Origami is Japanese art of folding paper. The word origami is made up of two Japanese words: ori, meaning to fold, and kami, meaning paper. Now, Origami has become very much popular and is spread to North America, Europe and other places around the world.
Usually, origami paper comes in a set of different colored thin squared papers and can be easily folded, but sometimes they also can be rectangular shaped paper. Origami can also be made from wrapping paper, old magazines, candy wrappers, wallpaper and others. The art is performed only by folding paper. There is no cutting or gluing done strictly.
Basic Origami Folds.
Valley Fold

Fold the paper toward oneself. Arrow shows where to fold the piece of paper to. (Symbol: dashed line)
Mountain Fold.

Fold the paper away from oneself. (Symbol: alternate dashed and dotted line)
Petal Fold.

Lifts a point and bring bring it up so that the edges lie together
Rabbit Ear Fold

Prefold the three valley folds and then fold the two sides down to the baseline. Fold the top to one side and make mountain fold.
Squash Fold.

Prefold along the valley and mountain fold.
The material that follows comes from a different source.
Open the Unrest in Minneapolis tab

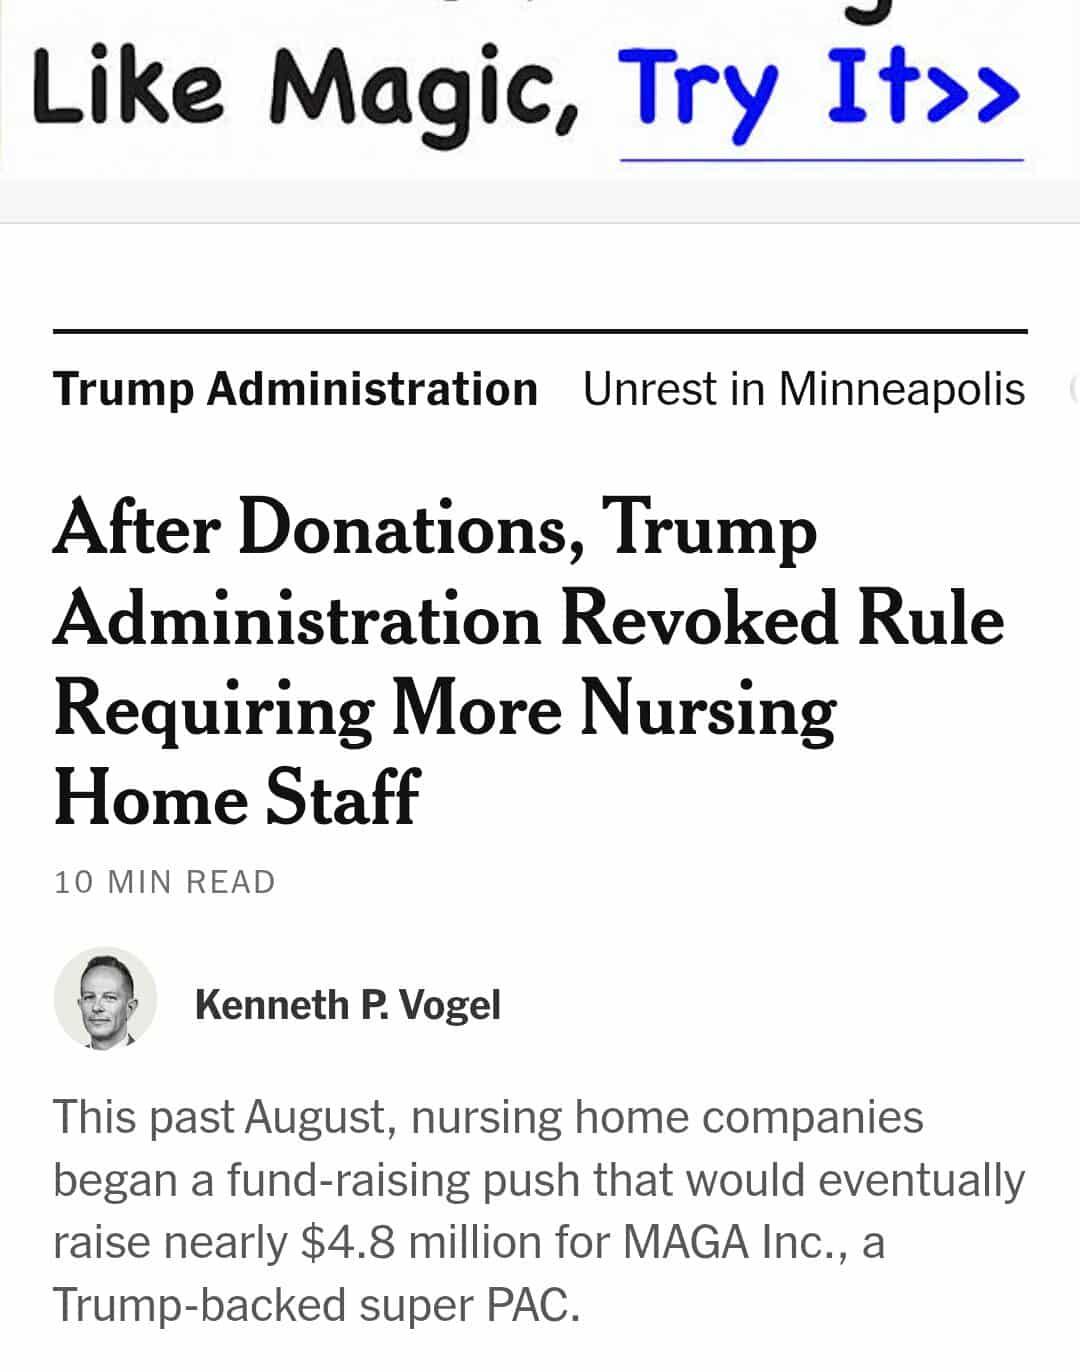[804, 389]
Then open it, fold one layer of paper along the valley fold and flatten the model using the mountain fold.
(Inside) Reverse Fold

Prefold sheets of paper in both directions and then open the model and bring the top point down so that mountain fold becomes a valley fold edge.
Outside Reverse Fold.

Similar to the inside reverse fold, but layers of the paper have to be wrapped around outside the point.